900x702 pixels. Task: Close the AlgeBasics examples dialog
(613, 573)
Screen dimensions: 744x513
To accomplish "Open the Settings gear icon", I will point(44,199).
..............................
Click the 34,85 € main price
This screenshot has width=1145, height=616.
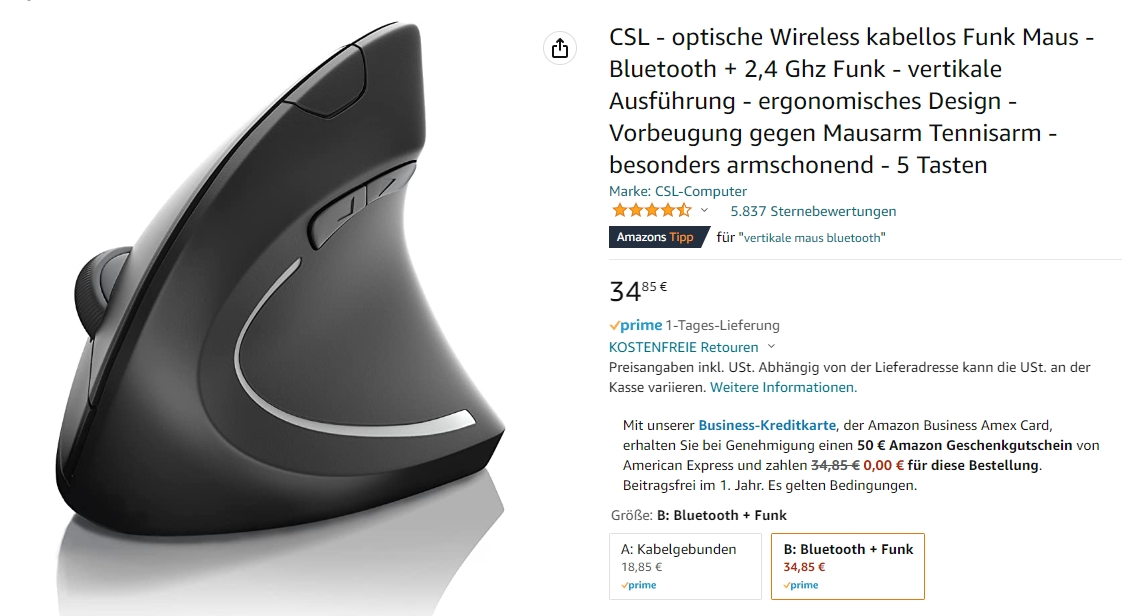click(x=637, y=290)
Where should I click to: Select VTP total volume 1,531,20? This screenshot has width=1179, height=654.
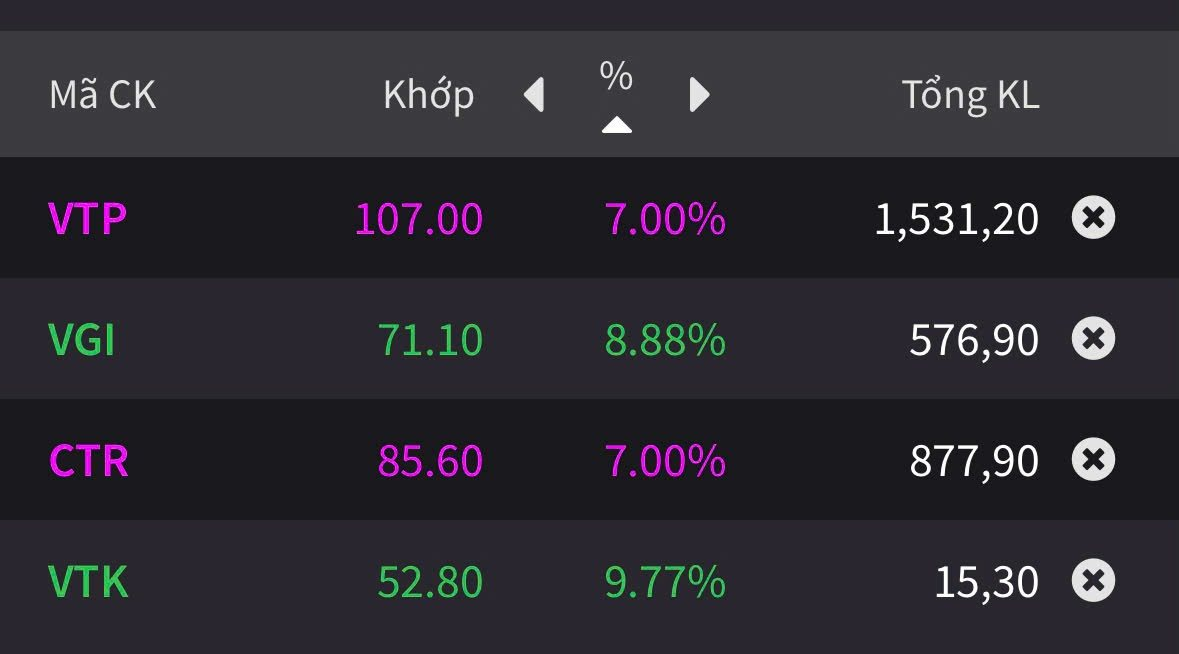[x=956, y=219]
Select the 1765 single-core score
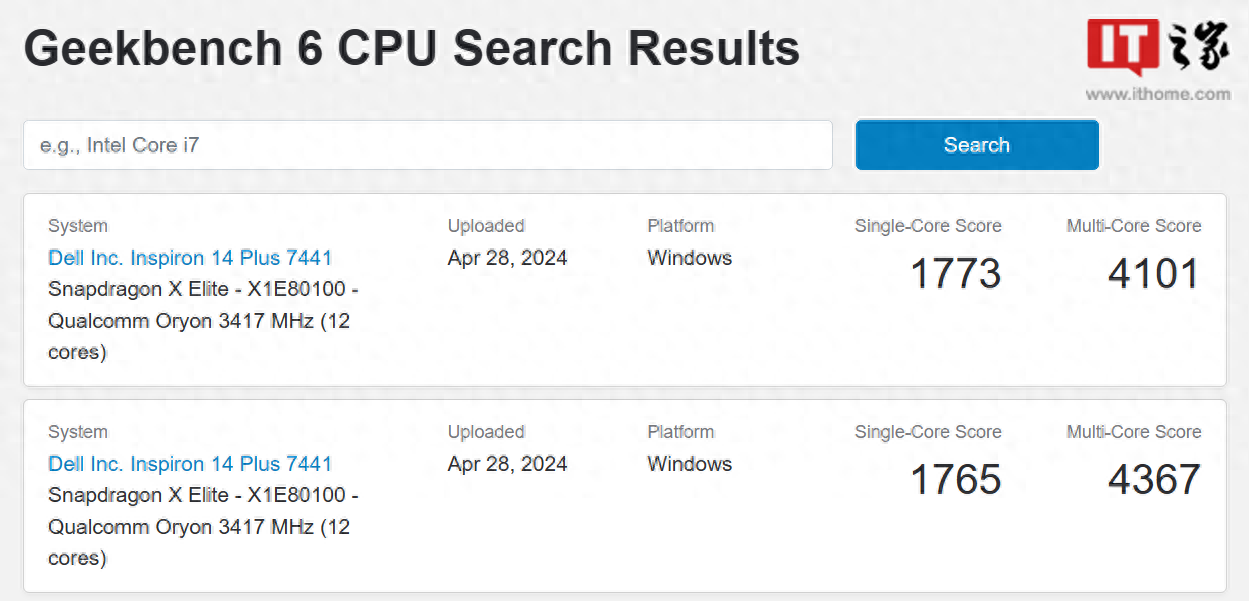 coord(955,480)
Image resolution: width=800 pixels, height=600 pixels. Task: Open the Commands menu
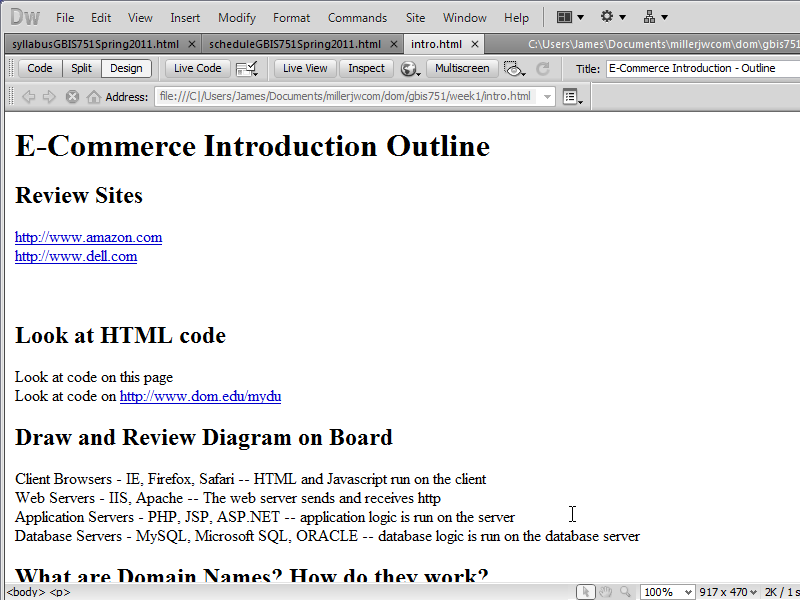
..............................
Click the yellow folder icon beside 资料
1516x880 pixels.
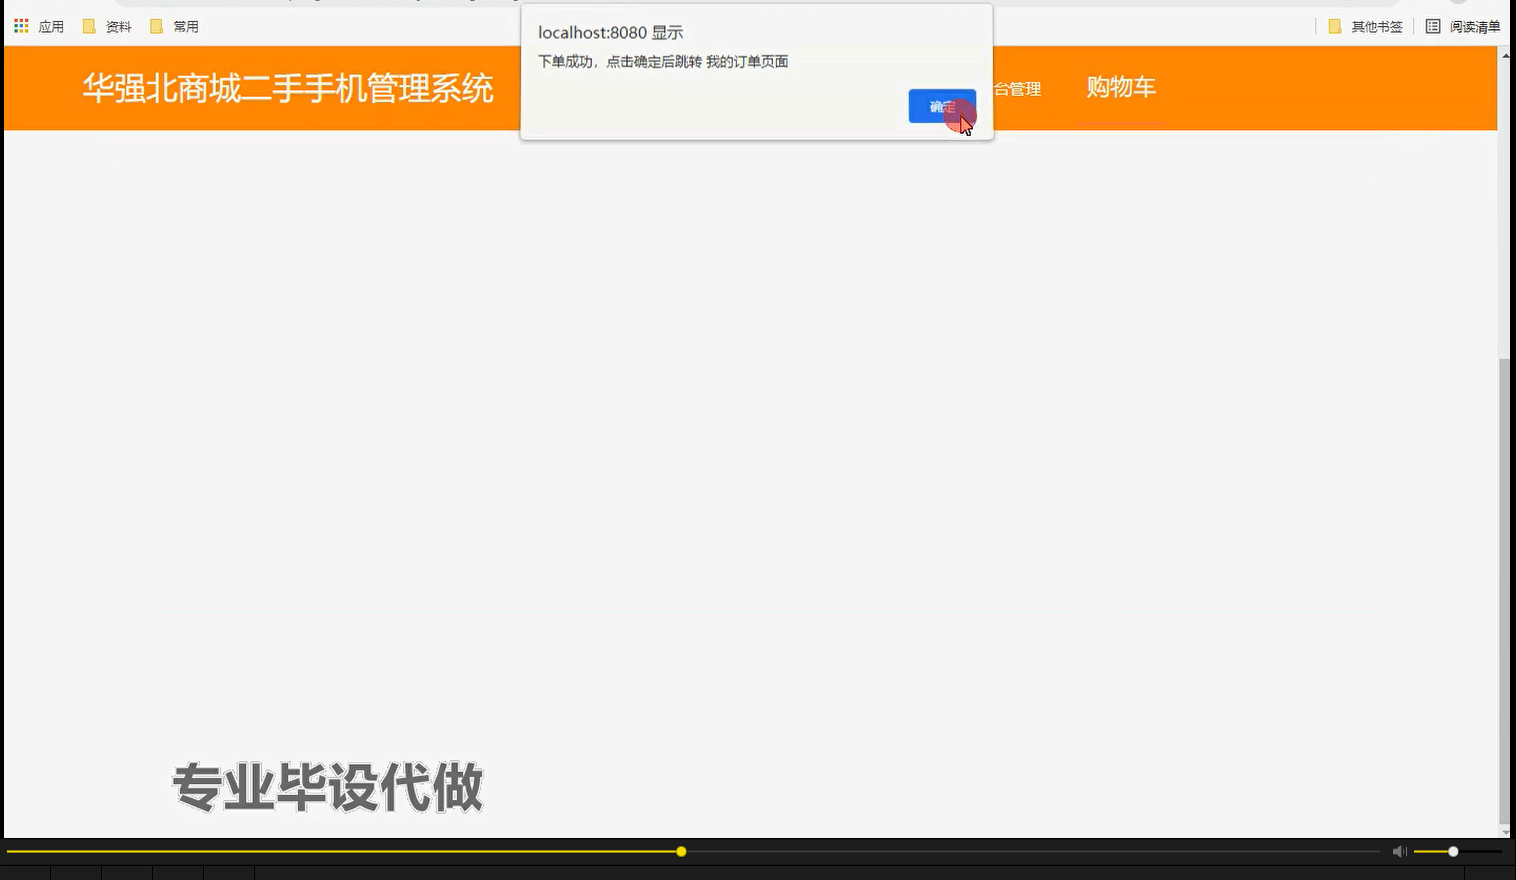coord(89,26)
..............................
## [EXERCISE]
Each line above that falls between the line with "Select the 1765 single-core score" and the line with "Image resolution: width=800" should be printed exactly, together with those two lines, but the pictures should not.

## [OUTPUT OF THE EXERCISE]
Select the 1765 single-core score
 coord(955,480)
Image resolution: width=800 pixels, height=600 pixels. Task: Open the Commands menu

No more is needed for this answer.